Render the material below as a numbered list, omitting all blank lines.

◆ Data provided:
<<<<

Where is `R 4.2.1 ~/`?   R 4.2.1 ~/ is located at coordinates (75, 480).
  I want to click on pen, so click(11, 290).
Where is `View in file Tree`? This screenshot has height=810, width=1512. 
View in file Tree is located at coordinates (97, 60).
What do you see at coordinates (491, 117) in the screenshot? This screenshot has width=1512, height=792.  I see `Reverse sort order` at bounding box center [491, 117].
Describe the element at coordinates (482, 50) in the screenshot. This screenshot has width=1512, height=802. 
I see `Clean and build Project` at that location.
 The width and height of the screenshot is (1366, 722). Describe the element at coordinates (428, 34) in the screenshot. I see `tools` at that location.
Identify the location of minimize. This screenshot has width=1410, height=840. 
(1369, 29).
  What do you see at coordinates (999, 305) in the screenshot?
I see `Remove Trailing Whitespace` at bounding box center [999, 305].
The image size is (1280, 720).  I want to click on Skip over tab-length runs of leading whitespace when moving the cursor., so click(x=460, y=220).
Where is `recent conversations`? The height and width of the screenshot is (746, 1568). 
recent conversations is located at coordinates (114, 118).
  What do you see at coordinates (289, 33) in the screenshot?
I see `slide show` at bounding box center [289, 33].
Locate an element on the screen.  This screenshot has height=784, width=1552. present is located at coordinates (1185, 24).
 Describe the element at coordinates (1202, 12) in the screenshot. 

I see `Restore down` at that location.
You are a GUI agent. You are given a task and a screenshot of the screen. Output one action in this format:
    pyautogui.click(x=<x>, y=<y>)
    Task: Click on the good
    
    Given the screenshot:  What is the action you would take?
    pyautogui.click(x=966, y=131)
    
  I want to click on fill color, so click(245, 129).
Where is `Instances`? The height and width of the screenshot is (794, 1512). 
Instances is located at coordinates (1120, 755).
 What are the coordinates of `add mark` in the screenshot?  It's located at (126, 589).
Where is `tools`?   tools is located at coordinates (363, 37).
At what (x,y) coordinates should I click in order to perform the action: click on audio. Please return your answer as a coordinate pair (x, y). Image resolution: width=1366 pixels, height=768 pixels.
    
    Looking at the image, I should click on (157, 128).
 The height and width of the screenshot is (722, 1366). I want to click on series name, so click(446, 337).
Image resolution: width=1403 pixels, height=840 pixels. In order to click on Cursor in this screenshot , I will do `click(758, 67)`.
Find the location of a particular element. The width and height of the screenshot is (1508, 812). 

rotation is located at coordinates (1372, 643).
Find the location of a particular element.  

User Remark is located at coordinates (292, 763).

>>>>

◆ Task response:
1. Where is `R 4.2.1 ~/`?   R 4.2.1 ~/ is located at coordinates (75, 480).
2.   I want to click on pen, so click(11, 290).
3. Where is `View in file Tree`? This screenshot has height=810, width=1512. 
4. View in file Tree is located at coordinates (97, 60).
5. What do you see at coordinates (491, 117) in the screenshot? This screenshot has width=1512, height=792.  I see `Reverse sort order` at bounding box center [491, 117].
6. Describe the element at coordinates (482, 50) in the screenshot. This screenshot has width=1512, height=802. 
7. I see `Clean and build Project` at that location.
8.  The width and height of the screenshot is (1366, 722). Describe the element at coordinates (428, 34) in the screenshot. I see `tools` at that location.
9. Identify the location of minimize. This screenshot has width=1410, height=840. 
10. (1369, 29).
11.   What do you see at coordinates (999, 305) in the screenshot?
12. I see `Remove Trailing Whitespace` at bounding box center [999, 305].
13. The image size is (1280, 720).  I want to click on Skip over tab-length runs of leading whitespace when moving the cursor., so click(x=460, y=220).
14. Where is `recent conversations`? The height and width of the screenshot is (746, 1568). 
15. recent conversations is located at coordinates (114, 118).
16.   What do you see at coordinates (289, 33) in the screenshot?
17. I see `slide show` at bounding box center [289, 33].
18. Locate an element on the screen.  This screenshot has height=784, width=1552. present is located at coordinates (1185, 24).
19.  Describe the element at coordinates (1202, 12) in the screenshot. 
20. I see `Restore down` at that location.
21. You are a GUI agent. You are given a task and a screenshot of the screen. Output one action in this format:
22.     pyautogui.click(x=<x>, y=<y>)
23.     Task: Click on the good
24.     Given the screenshot:  What is the action you would take?
25.     pyautogui.click(x=966, y=131)
26.   I want to click on fill color, so click(245, 129).
27. Where is `Instances`? The height and width of the screenshot is (794, 1512). 
28. Instances is located at coordinates (1120, 755).
29.  What are the coordinates of `add mark` in the screenshot?  It's located at (126, 589).
30. Where is `tools`?   tools is located at coordinates (363, 37).
31. At what (x,y) coordinates should I click in order to perform the action: click on audio. Please return your answer as a coordinate pair (x, y). Image resolution: width=1366 pixels, height=768 pixels.
32.     Looking at the image, I should click on (157, 128).
33.  The height and width of the screenshot is (722, 1366). I want to click on series name, so click(446, 337).
34. Image resolution: width=1403 pixels, height=840 pixels. In order to click on Cursor in this screenshot , I will do `click(758, 67)`.
35. Find the location of a particular element. The width and height of the screenshot is (1508, 812). 
36. rotation is located at coordinates (1372, 643).
37. Find the location of a particular element.  
38. User Remark is located at coordinates (292, 763).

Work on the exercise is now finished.